• **What you are asked to do**: Using the entries below, output exactly the lines from the one containing "This screenshot has width=2146, height=1311." through the final line, both included, and no others.
::::::::
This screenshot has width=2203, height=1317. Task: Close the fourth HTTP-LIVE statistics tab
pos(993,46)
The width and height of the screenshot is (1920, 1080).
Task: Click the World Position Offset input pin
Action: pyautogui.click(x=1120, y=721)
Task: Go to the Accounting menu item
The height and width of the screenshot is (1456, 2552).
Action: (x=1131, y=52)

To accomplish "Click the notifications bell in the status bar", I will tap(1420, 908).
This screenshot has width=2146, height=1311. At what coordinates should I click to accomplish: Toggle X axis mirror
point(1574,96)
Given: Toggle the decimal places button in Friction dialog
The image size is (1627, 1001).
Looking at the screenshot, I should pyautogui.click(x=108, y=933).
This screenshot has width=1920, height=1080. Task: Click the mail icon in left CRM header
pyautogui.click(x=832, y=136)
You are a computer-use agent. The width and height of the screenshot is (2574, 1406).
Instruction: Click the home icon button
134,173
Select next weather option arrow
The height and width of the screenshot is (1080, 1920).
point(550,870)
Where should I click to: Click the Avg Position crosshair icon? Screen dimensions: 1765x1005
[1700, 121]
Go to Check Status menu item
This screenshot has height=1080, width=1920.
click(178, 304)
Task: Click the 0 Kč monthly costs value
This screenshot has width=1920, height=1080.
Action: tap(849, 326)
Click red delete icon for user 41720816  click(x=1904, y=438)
::::::::
• **Completed task**:
This screenshot has width=2146, height=1311. At what coordinates should I click to accomplish: Toggle X axis mirror
point(1574,96)
Given: Toggle the decimal places button in Friction dialog
The image size is (1627, 1001).
Looking at the screenshot, I should pyautogui.click(x=108, y=933).
This screenshot has width=1920, height=1080. Task: Click the mail icon in left CRM header
pyautogui.click(x=832, y=136)
You are a computer-use agent. The width and height of the screenshot is (2574, 1406).
Instruction: Click the home icon button
134,173
Select next weather option arrow
The height and width of the screenshot is (1080, 1920).
point(550,870)
Where should I click to: Click the Avg Position crosshair icon? Screen dimensions: 1765x1005
[1700, 121]
Go to Check Status menu item
This screenshot has height=1080, width=1920.
click(178, 304)
Task: Click the 0 Kč monthly costs value
This screenshot has width=1920, height=1080.
Action: tap(849, 326)
Click red delete icon for user 41720816  click(x=1904, y=438)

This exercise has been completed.